Copy out word for word the portion of the records below that begins with the line containing "Open Kev's profile picture" and ends with the line containing "Looking at the screenshot, I should click(406, 41).", keeping both of those lines.

RECORDS FOR THIS EXERCISE:
★ ★ ★
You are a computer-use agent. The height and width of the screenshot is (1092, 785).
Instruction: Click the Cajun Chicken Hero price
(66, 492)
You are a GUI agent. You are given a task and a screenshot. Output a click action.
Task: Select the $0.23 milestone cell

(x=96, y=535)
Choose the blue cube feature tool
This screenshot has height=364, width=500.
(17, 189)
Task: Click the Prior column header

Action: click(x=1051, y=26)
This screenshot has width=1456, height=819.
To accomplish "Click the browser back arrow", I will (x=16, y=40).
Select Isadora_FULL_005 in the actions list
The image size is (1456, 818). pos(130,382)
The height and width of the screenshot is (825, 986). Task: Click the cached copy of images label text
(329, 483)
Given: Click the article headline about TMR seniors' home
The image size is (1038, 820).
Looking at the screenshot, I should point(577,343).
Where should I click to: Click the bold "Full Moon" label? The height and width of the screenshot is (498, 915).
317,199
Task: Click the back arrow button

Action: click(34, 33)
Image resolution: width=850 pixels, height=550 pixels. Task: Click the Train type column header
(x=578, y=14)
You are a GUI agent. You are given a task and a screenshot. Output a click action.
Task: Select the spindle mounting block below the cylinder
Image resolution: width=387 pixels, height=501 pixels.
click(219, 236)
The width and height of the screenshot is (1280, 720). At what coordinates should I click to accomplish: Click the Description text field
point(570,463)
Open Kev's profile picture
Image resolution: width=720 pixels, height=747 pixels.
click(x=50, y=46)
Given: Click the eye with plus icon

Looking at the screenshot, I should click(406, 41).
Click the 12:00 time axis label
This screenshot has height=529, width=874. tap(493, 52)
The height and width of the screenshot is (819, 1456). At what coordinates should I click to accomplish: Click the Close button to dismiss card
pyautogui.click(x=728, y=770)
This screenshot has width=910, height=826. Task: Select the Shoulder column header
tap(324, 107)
★ ★ ★
EXERCISE SOLUTION:
Open Kev's profile picture
Image resolution: width=720 pixels, height=747 pixels.
click(x=50, y=46)
Given: Click the eye with plus icon

Looking at the screenshot, I should click(406, 41).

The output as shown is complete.